Der für seine Akquisitionen bekannte Milliardär und Investor Ken Griffin machte Schlagzeilen, als er bei einer Sotheby‘s-Auktion ein Stegosaurus-Skelett aus der späten Jurazeit namens „Apex“ für die Rekordsumme von 44,6 Millionen Dollar ersteigerte.

Dieser Erwerb stellt den höchsten Preis dar, der jemals bei einer Auktion für ein Fossil gezahlt wurde, und übertrifft die ursprünglichen Schätzungen bei weitem.

Apex: Ein bemerkenswertes Exemplar

„Apex“, ein bemerkenswertes Exemplar, das 150 Millionen Jahre alt ist, ist 3,33 Meter hoch und hat eine Länge von fast 8,21 Metern.

Das aus 254 fossilen Knochenelementen bestehende und bemerkenswert gut erhaltene Exemplar wurde in Moffat County, Colorado, ausgegraben und weist nur minimale Spuren von Verletzungen oder Plünderungen auf, was auf eine friedliche prähistorische Existenz schließen lässt.

„Apex wurde in Amerika geboren und wird in Amerika bleiben!“, sagte Griffin, Gründer und CEO des Hedgefonds Citadel, nach dem Verkauf.

„Apex“ mit seinem nahezu vollständigen Skelett und den charakteristischen Stegosaurus-Merkmalen stellt eine einzigartige Gelegenheit für wissenschaftliche Studien und die Einbindung der Öffentlichkeit dar.

Diese Dinosaurier, die für ihre charakteristischen Platten und stacheligen Schwänze bekannt sind, werden selten in einer solchen Vollständigkeit gefunden, was „Apex“ für die paläontologische Forschung und die Aufklärung der Öffentlichkeit von unschätzbarem Wert macht.

Griffin sicherte sich das Skelett nach einem hitzigen 15-minütigen Bieterkrieg mit sechs weiteren Teilnehmern und unterstreicht damit dessen wissenschaftliche und kulturelle Bedeutung.

Nach dem Kauf äußerte Griffin Pläne, „Apex“ in den Vereinigten Staaten zu behalten, möglicherweise als Leihgabe an eine US-Institution, und damit seiner philanthropischen Tradition der Unterstützung kultureller und wissenschaftlicher Bestrebungen gerecht zu werden.

Diese Akquisition ergänzt Griffins Portfolio historisch bedeutsamer Objekte. 2018 spendete er dem Field Museum in Chicago 16,5 Millionen Dollar für die Ausstellung des Abgusses eines riesigen pflanzenfressenden Dinosauriers und unterstreicht damit sein Engagement für die öffentliche Zugänglichkeit und Bildung in der Paläontologie.

Im Jahr 2021 machte Griffin erneut Schlagzeilen, indem er für 43,2 Millionen US-Dollar eine Erstausgabe des US-

Verfassung, was seine Leidenschaft für die Bewahrung und Weitergabe kultureller Schätze weiter unterstreicht.

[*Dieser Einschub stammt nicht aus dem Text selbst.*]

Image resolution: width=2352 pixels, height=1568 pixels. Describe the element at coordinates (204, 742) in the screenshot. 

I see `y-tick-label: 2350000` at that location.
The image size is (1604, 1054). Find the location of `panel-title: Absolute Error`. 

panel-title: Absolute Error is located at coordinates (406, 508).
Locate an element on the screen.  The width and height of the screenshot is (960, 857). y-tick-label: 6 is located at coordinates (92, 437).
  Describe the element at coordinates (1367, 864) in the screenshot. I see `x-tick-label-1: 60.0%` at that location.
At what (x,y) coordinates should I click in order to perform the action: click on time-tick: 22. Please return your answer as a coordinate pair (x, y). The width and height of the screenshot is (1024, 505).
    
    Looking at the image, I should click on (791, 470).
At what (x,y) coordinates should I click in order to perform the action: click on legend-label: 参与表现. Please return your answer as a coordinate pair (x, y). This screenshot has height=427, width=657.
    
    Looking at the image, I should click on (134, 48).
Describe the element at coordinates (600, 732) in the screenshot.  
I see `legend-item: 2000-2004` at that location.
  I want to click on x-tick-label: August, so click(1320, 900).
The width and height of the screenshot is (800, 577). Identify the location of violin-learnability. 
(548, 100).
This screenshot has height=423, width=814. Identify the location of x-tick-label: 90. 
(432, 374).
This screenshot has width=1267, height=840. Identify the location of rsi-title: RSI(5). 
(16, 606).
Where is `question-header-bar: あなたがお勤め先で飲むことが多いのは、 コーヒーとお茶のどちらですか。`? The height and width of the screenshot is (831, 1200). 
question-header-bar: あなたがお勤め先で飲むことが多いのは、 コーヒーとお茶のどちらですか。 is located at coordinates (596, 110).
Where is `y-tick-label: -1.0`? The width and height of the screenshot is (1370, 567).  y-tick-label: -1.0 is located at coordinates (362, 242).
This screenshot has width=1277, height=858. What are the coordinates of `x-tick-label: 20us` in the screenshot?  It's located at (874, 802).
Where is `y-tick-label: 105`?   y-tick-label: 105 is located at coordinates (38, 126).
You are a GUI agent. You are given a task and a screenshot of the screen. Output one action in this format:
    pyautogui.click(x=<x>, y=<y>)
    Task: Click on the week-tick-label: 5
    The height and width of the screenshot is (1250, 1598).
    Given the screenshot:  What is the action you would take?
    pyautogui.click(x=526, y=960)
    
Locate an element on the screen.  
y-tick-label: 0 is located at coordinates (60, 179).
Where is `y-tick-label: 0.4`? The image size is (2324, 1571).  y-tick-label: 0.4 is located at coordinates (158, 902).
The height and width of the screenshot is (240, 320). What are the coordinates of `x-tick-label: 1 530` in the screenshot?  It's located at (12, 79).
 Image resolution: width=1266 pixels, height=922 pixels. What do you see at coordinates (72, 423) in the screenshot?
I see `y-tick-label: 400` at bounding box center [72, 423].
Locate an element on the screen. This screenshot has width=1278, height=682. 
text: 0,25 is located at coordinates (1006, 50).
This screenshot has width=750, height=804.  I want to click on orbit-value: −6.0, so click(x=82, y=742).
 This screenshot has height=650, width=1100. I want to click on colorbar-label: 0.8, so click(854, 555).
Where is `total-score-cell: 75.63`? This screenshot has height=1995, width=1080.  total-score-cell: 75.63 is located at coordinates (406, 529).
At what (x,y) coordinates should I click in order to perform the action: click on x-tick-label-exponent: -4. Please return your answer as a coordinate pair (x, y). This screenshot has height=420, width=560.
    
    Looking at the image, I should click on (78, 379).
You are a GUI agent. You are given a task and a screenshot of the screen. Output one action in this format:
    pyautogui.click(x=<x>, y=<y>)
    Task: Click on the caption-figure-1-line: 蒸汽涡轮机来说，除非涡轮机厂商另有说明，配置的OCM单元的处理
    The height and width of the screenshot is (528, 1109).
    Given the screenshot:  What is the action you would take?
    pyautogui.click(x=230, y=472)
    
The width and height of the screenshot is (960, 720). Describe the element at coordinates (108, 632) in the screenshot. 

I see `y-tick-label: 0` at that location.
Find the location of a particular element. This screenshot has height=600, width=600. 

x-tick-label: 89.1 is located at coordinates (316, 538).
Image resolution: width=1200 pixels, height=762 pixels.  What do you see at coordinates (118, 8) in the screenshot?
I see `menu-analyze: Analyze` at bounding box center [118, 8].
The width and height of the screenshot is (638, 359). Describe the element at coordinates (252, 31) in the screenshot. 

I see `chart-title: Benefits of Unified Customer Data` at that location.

Das Dokument ist derzeit im Crystal Bridges Museum of American Art in Arkansas ausgestellt und bereichert das öffentliche Verständnis der amerikanischen Geschichte.

Griffins Engagement für Wissenschaft und Bildung zeigt sich in seinen strategischen Akquisitionen, die darauf abzielen, das kulturelle Erbe zu bereichern und zukünftige Generationen zu inspirieren.

Durch Initiativen wie die Ausstellung von „Apex“ in Bildungseinrichtungen fördert Griffin weiterhin ein tieferes Verständnis für Naturgeschichte und wissenschaftliche Forschung und hinterlässt sowohl in der Paläontologie als auch in der Bildung einen bleibenden Eindruck.